Torched Premier – Loose Wing Debuts ‘Heather Army’ LP


Loose Wing is a new Seattle-based band fronted by songwriter Claire Tucker. The four-piece group will issue its self-titled debut album on March 22nd, consisting of nine songs that fearlessly explore themes of anxiety, isolation, intimacy, and teen angst that has yet to be outgrown. Along with Tucker (Guitars, Vocals, Keys), Loose Wing features Tucker’s husband Jack Peters (Bass), Rusty Willoughby (Drums, Percussion), and Bill Patton (Guitar, Pedal Steel.)

Despite the weighty subject matter, Tucker’s tunes maintain an easy confidence throughout the album, with melodies that often remind of a Neko Case or PJ Harvey-fronted R.E.M., which despite that band’s origins in the furthest continental corner (Athens, GA) from the home of grunge, has always maintained a spiritual tie to Seattle. Other contemporary influences on Loose Wing include Kate Bush and Guided by Voices.

Throughout the album, Loose Wing’s elegant incorporation of string accompaniment pops up at just the right moments to deepen the drama of Tucker’s lyrics, while also providing counterpoint to the band’s Peter Buck-ish guitar sound. Speaking of – R.E.M. and Nirvana used similar surprising string techniques that helped elevate both bands as examples of rock groups that ultimately prioritized the service of their songs over everything else.



“Beverly,” the first single from Loose Wing, shows this off best, adding touches that also remind of Teenage Fanclub when the string section swells. The song leads into the 60’s girl-group sing-along “Moving Blankets,” which sonically takes us an hour south to Olympia, WA, arguably one of America’s indie rock ground zeroes, being the launch pad of seminal record labels Kill Rock Stars and K. The fresh sound of this song, also featuring that gorgeous string section, is attributable to Loose Wing’s well-honed skills, as the tune was only practiced about a half-dozen times before the version featured here was recorded.

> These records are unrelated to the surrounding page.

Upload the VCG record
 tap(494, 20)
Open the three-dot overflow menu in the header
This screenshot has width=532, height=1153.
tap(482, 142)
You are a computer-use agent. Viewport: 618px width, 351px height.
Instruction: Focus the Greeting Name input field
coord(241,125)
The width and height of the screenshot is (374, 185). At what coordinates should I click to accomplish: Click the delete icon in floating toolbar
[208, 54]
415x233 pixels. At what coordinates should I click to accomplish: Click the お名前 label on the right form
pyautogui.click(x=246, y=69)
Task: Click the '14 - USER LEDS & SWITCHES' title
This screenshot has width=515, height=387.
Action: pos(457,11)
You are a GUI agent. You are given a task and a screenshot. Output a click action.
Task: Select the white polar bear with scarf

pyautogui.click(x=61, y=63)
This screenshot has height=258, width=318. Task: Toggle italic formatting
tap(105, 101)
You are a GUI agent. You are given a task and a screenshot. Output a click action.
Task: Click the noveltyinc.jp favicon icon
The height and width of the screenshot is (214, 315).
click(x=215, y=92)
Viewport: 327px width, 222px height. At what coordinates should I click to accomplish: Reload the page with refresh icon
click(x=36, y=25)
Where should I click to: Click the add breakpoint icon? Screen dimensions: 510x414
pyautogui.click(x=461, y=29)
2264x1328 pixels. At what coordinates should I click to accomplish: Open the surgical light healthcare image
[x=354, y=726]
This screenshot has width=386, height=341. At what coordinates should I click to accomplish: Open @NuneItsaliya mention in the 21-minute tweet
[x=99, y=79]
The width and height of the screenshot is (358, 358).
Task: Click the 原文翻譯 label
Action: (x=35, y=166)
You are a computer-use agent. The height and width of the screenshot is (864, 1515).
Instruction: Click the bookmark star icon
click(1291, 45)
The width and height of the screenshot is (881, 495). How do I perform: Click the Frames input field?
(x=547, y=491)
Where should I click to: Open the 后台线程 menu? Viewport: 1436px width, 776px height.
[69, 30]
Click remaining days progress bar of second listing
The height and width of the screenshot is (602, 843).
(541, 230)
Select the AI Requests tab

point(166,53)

“It’s a mix of guitar styles,” Tucker says of the album. “All my playing before Loose Wing was very fussy, intricate fingerpicking. I had never really done much with effects pedals, but I forced myself to learn new techniques, and focus on playing guitar and branching out stylistically.” Tucker has since amassed two pedal boards full of effects. “I also started listening to a lot of music that I had forgotten about: Slowdive, The Church, and Echo and The Bunnymen.”

Tucker is just as meticulous with her lyrics, and if they seem dark, that fact can’t be solely attributed to the lingering teen angst mentioned previously. Tucker and her bandmates are all in their 40’s and 50’s, which means that Loose Wing only sounds like the freedom of youth. In actuality, Tucker’s songs and the band’s playing comes off effortlessly because so much difficult living has already been put into perspective and dealt with.


phototmPhoto by Doug Arney


“I was feeling a lot of anxiety about what I think I should have accomplished by this age as an artist,” Tucker explains. “Feeling like a late bloomer,” she admits. Speaking directly to the album’s themes, Tucker elaborates about “Beverly,” saying “This song depicts a fictional 1950’s-era marriage, told as a dialogue between a controlling husband and a stifled, self-medicating wife. She continues, “But it’s also a reflection of my internal dialogue, between the side of me that needs to make art to stay sane and the side that tries to push that aside to be a responsible adult.”

Similarly, “Moving Blankets” is about the challenges of true emotional intimacy, albeit set against an addictive bed of upbeat jangle pop.

The album’s opener “Heather Army” is perhaps its most lighthearted and the most “Seattle” of the bunch. Tucker explains, “We didn’t set out to record a grunge song, but the word came up a lot during the process. The Seattle music scene in the 90’s definitely left its mark on each of us.” Tucker goes on to explain the song’s lyrics, saying, “It’s about finding your people and fighting to keep going when you haven’t yet found the ones who care or agree with your ideals.”

With that, “Heather Army” may prove that the freedom of youth and the freedom that comes with accepting adult responsibility may actually be able to co-exist after all. If so, the tune is worth a second listen to bookend the album once the last groove of closing tune “Sails” has played out.

Loose Wing’s self-titled debut album is out March 22nd, preceded by the singles “Beverly,”“Moving Blankets,” and “Heather Army.”